Sudah maklum, untuk mencapai dan meraih suatu target terkadang kita harus meninggalkan banyak hal. Dan dalam hal ini, Ilmu adalah suatu target atau tujuan yang tinggi serta mahal. Bahkan, ilmu disebut juga sebagai “كثيرة لا تحصى”, suatu hal yang tak ternilai harganya.
Demi ilmu, diperlukan banyak pengorbanan seperti harta, waktu, keluarga, tidur, dan juga istirahat, atau rebahan.
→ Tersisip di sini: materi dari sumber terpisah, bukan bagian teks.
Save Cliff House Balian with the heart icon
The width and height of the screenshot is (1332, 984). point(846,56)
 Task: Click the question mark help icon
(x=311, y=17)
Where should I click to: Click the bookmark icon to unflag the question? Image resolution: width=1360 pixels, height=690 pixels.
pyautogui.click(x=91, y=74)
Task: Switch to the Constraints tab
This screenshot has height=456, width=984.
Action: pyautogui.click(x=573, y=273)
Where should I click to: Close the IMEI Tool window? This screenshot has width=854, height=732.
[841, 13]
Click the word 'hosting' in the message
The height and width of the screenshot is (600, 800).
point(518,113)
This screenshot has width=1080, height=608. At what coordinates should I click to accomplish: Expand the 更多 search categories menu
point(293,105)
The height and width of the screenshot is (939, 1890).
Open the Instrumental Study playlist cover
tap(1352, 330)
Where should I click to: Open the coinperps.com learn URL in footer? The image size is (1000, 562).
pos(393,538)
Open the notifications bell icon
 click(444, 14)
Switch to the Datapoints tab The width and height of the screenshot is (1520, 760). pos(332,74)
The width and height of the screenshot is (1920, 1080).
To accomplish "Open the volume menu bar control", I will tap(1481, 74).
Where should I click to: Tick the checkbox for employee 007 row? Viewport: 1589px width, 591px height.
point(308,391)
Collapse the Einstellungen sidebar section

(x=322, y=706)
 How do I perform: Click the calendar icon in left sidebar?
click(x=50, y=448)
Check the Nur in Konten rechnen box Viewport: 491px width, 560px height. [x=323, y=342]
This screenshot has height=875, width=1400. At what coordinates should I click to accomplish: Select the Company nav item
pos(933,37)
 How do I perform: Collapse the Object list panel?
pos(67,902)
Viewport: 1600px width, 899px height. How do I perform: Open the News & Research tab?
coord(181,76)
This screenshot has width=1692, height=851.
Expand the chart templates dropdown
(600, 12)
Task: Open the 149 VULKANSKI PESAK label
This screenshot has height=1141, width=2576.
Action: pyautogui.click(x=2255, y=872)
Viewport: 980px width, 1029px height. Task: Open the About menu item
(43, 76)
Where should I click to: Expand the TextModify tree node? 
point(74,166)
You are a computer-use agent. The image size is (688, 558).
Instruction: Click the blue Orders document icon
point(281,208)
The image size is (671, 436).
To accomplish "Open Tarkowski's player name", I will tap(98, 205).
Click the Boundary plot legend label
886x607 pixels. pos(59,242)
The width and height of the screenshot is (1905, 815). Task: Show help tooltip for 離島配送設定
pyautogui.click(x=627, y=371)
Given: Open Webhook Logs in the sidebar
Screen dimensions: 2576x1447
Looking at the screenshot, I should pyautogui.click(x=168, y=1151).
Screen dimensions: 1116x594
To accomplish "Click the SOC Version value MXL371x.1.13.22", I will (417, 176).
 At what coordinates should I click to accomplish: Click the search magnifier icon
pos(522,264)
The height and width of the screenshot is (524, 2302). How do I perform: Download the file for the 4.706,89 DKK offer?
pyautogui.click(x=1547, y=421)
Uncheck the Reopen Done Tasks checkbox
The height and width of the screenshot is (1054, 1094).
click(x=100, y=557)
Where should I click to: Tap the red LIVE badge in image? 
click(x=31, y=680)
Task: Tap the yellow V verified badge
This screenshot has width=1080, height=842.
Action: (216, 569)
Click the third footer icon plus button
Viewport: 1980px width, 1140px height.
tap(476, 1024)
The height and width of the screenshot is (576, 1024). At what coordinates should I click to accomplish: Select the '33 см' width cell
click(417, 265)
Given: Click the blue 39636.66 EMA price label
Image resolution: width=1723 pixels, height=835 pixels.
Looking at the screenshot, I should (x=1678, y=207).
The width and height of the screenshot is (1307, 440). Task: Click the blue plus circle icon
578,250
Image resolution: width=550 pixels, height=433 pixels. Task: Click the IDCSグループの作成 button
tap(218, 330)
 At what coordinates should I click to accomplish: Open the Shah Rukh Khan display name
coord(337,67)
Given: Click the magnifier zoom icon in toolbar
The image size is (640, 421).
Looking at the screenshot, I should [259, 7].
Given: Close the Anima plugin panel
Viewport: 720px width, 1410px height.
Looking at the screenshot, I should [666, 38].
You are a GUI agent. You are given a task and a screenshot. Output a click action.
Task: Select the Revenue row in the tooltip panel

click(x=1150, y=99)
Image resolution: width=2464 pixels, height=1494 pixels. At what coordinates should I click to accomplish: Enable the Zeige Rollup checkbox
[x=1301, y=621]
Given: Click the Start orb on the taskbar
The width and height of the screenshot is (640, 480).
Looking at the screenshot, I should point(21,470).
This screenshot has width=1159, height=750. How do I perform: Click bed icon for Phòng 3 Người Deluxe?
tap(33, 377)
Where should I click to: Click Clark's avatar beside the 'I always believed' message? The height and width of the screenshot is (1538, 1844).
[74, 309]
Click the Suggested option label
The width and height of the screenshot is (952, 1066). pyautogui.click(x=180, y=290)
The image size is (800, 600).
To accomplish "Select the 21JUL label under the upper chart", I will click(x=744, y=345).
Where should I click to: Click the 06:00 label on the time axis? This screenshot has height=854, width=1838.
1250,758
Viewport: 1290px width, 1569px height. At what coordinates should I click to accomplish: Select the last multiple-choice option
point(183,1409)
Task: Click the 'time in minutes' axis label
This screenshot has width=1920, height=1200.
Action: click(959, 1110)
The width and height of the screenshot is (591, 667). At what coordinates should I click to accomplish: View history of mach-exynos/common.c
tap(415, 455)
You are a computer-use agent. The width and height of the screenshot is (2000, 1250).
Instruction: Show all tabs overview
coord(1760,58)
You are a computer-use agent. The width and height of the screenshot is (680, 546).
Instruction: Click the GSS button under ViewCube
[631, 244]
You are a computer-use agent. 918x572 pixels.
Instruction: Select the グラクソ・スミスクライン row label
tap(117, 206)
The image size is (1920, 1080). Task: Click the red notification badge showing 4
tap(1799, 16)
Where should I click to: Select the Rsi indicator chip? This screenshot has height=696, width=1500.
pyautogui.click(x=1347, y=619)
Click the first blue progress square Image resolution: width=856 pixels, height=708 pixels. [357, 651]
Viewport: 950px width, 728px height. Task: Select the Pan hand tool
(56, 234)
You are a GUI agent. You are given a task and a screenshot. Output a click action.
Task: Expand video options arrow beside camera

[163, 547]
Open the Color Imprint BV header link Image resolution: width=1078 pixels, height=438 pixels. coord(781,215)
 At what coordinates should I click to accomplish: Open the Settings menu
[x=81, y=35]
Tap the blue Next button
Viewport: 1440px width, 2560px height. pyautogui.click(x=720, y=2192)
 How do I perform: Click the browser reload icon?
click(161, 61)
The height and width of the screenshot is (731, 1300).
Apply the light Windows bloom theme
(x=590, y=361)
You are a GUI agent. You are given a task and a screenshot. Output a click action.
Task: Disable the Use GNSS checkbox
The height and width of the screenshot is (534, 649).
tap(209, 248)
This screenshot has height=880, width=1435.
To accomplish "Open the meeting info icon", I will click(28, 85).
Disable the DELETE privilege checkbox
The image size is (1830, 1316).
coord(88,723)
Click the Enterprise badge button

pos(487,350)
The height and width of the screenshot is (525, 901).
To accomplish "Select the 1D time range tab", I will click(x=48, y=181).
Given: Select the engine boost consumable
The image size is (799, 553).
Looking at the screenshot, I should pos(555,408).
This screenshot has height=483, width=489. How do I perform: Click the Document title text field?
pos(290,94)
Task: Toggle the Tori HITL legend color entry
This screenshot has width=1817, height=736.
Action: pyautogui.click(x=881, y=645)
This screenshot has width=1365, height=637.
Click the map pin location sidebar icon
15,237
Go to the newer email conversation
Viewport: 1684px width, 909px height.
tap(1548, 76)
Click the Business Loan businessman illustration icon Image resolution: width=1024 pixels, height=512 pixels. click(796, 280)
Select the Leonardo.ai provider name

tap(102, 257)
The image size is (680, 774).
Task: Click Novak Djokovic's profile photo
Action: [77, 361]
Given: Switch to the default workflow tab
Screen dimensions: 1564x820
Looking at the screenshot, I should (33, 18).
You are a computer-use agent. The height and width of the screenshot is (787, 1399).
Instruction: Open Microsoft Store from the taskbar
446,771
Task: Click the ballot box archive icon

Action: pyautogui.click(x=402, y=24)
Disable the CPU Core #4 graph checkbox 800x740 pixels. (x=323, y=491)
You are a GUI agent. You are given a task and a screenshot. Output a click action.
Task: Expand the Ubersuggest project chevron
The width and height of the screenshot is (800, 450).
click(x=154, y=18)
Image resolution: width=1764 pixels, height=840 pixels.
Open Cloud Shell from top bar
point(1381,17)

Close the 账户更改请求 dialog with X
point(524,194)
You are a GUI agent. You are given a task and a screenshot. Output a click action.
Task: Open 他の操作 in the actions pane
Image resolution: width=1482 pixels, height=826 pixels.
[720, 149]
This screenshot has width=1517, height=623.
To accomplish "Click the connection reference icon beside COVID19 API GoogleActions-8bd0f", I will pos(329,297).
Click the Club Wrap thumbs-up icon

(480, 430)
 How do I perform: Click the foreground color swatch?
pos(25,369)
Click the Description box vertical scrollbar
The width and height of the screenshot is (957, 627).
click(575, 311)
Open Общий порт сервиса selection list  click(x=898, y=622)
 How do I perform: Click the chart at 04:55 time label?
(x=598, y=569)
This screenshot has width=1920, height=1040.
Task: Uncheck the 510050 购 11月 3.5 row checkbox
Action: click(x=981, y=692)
Teringat suatu ungkapan:
“العلم لا يعطيك بعضه إلا إذا أعطيته كلك”. “Ilmu tidak akan memberikanmu walaupun hanya sebagian dari dirinya kecuali jika kau memberikan seluruh milikmu.”
Tekad kuat yang dimiliki para ulama terdahulu mengalahkan rasa kantuk dan lelah mereka. Mungkin salah satu alasannya karena mereka telah menganggap bahwa bahwa belajar adalah suatu kenikmatan tiada tara, mengalahkan nikmatnya tidur. Setidaknya mereka membagi malam mereka menjadi tiga bagian, sepertiga untuk menulis atau belajar, sepertiga untuk membaca Al-Qur’an dan Qiyamullail, serta sisanya untuk tidur, mengacu dengan apa yang dilakukan oleh Syaikhul Islam Abu Nadhr.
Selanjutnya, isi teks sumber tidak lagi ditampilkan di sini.